Collection entries →
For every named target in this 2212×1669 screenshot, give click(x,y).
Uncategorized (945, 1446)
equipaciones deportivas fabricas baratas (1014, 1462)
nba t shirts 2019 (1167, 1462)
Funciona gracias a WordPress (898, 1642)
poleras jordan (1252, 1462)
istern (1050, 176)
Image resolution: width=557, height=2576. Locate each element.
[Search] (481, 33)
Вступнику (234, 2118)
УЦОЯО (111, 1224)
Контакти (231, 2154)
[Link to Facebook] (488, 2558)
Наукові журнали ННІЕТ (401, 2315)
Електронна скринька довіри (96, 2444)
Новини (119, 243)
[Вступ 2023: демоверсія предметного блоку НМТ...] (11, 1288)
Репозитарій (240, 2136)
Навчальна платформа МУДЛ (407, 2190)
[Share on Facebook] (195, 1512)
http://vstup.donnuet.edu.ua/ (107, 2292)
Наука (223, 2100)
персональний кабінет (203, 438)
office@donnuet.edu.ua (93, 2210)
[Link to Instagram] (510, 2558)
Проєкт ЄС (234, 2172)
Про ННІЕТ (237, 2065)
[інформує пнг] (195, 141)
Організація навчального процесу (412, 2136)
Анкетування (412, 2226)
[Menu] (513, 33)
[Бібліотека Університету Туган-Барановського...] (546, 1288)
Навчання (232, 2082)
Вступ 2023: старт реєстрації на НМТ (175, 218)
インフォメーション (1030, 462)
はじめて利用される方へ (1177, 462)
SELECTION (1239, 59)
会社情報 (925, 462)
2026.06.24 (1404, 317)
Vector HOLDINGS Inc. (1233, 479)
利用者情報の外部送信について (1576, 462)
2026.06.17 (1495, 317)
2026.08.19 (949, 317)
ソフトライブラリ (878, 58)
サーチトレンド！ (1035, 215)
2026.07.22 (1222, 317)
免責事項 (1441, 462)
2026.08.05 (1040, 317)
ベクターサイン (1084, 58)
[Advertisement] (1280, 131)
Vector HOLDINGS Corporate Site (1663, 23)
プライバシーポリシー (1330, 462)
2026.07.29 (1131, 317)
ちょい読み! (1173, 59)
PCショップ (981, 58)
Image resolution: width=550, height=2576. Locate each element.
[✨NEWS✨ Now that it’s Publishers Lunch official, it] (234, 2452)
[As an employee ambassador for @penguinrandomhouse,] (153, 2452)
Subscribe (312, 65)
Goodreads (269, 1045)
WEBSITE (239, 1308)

Instructions for the task →
Retype the records above so that nothing differs from the original.

Output of the exercise →
For every named target in this 2212×1669 screenshot, give click(x,y).
Uncategorized (945, 1446)
equipaciones deportivas fabricas baratas (1014, 1462)
nba t shirts 2019 (1167, 1462)
Funciona gracias a WordPress (898, 1642)
poleras jordan (1252, 1462)
istern (1050, 176)
Image resolution: width=557, height=2576. Locate each element.
[Search] (481, 33)
Вступнику (234, 2118)
УЦОЯО (111, 1224)
Контакти (231, 2154)
[Link to Facebook] (488, 2558)
Наукові журнали ННІЕТ (401, 2315)
Електронна скринька довіри (96, 2444)
Новини (119, 243)
[Вступ 2023: демоверсія предметного блоку НМТ...] (11, 1288)
Репозитарій (240, 2136)
Навчальна платформа МУДЛ (407, 2190)
[Share on Facebook] (195, 1512)
http://vstup.donnuet.edu.ua/ (107, 2292)
Наука (223, 2100)
персональний кабінет (203, 438)
office@donnuet.edu.ua (93, 2210)
[Link to Instagram] (510, 2558)
Проєкт ЄС (234, 2172)
Про ННІЕТ (237, 2065)
[інформує пнг] (195, 141)
Організація навчального процесу (412, 2136)
Анкетування (412, 2226)
[Menu] (513, 33)
[Бібліотека Університету Туган-Барановського...] (546, 1288)
Навчання (232, 2082)
Вступ 2023: старт реєстрації на НМТ (175, 218)
インフォメーション (1030, 462)
はじめて利用される方へ (1177, 462)
SELECTION (1239, 59)
会社情報 (925, 462)
2026.06.24 (1404, 317)
Vector HOLDINGS Inc. (1233, 479)
利用者情報の外部送信について (1576, 462)
2026.06.17 (1495, 317)
2026.08.19 (949, 317)
ソフトライブラリ (878, 58)
サーチトレンド！ (1035, 215)
2026.07.22 (1222, 317)
免責事項 (1441, 462)
2026.08.05 (1040, 317)
ベクターサイン (1084, 58)
[Advertisement] (1280, 131)
Vector HOLDINGS Corporate Site (1663, 23)
プライバシーポリシー (1330, 462)
2026.07.29 (1131, 317)
ちょい読み! (1173, 59)
PCショップ (981, 58)
Image resolution: width=550, height=2576. Locate each element.
[✨NEWS✨ Now that it’s Publishers Lunch official, it] (234, 2452)
[As an employee ambassador for @penguinrandomhouse,] (153, 2452)
Subscribe (312, 65)
Goodreads (269, 1045)
WEBSITE (239, 1308)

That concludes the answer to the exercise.